** Opening Extracted material block **

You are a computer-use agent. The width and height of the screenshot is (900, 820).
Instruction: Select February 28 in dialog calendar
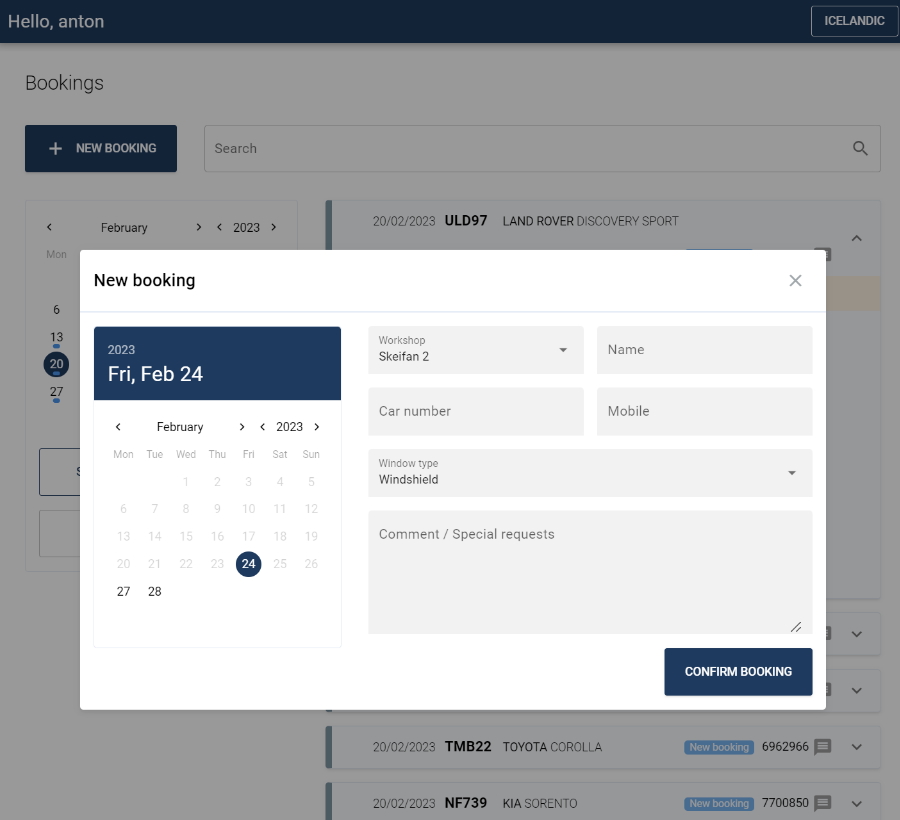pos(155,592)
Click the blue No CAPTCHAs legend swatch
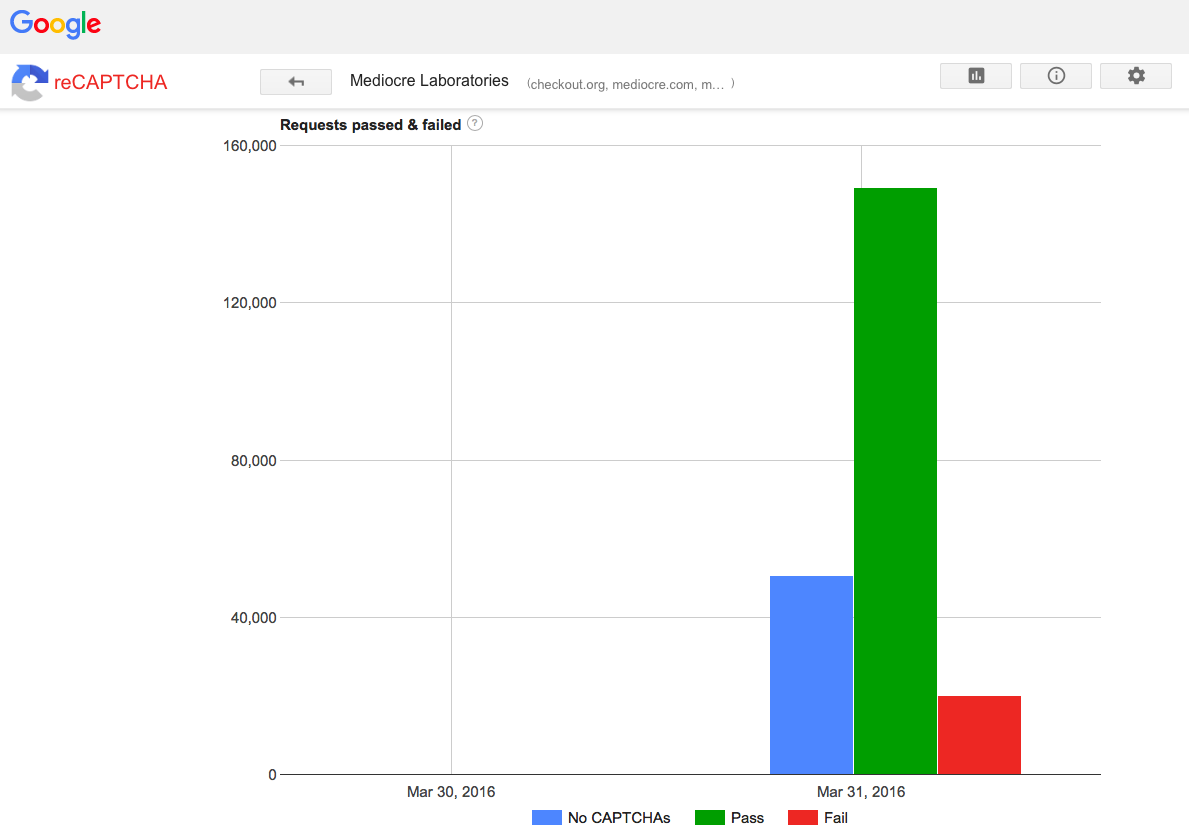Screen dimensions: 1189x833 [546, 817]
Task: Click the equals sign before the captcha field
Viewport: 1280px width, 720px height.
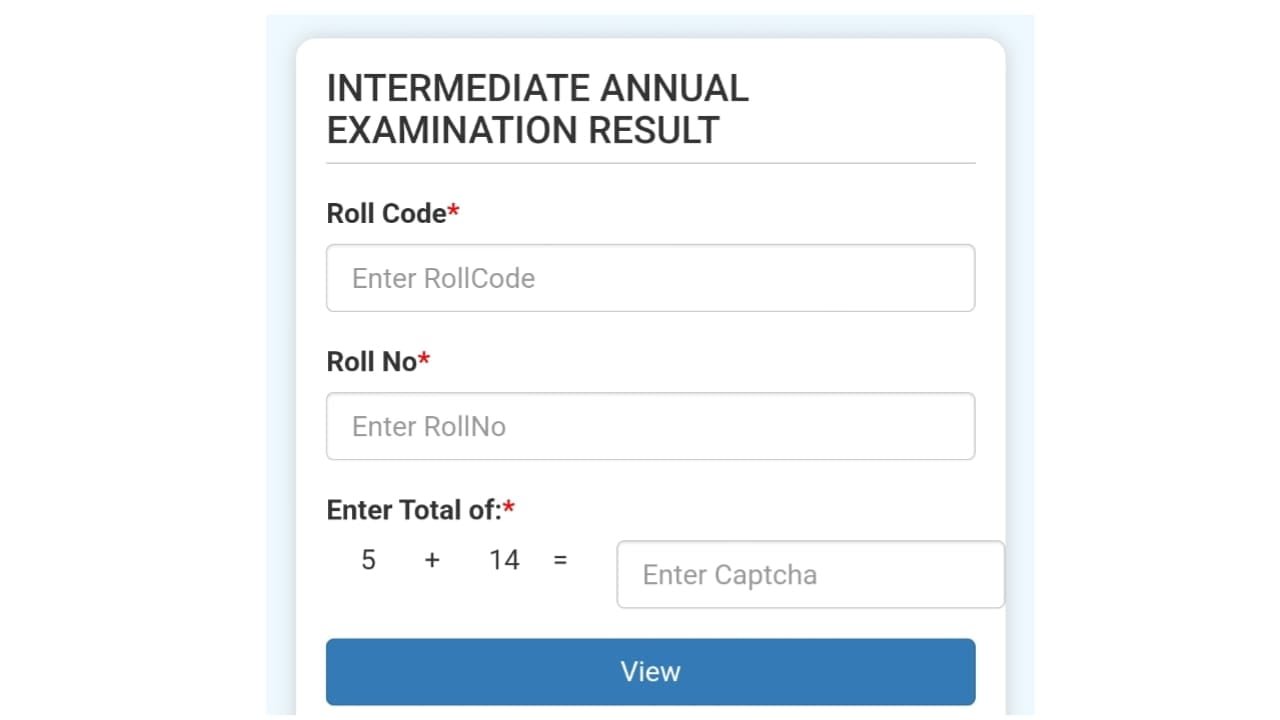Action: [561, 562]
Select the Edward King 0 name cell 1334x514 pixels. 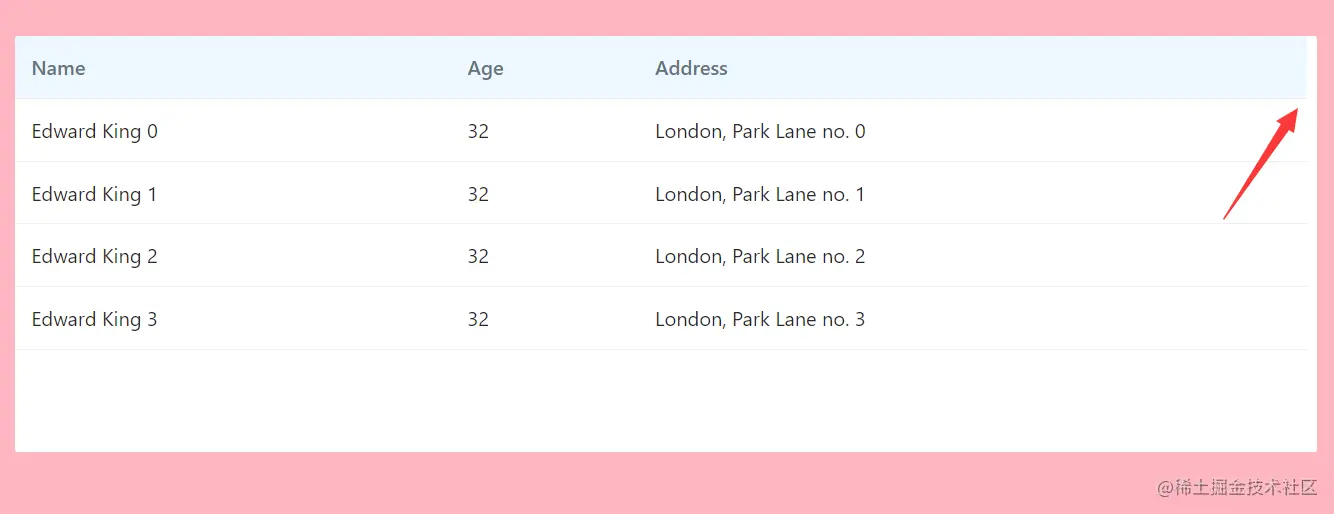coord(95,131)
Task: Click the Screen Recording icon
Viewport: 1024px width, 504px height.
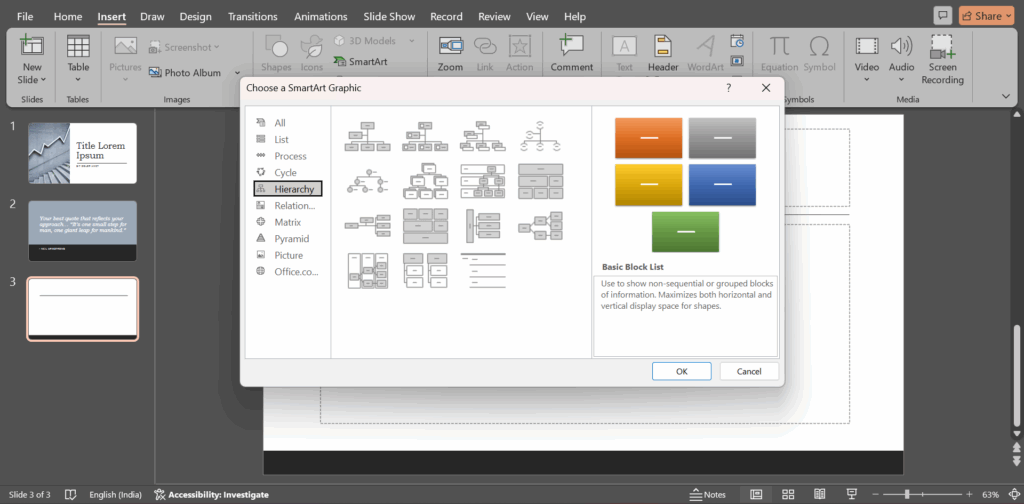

** Closing Extracted material block **

- _Your instructions_
Could you return all lines from the data above that contain the string "Task"?

- _Your response_
Task: Click the equals sign before the captcha field
Task: Click the Screen Recording icon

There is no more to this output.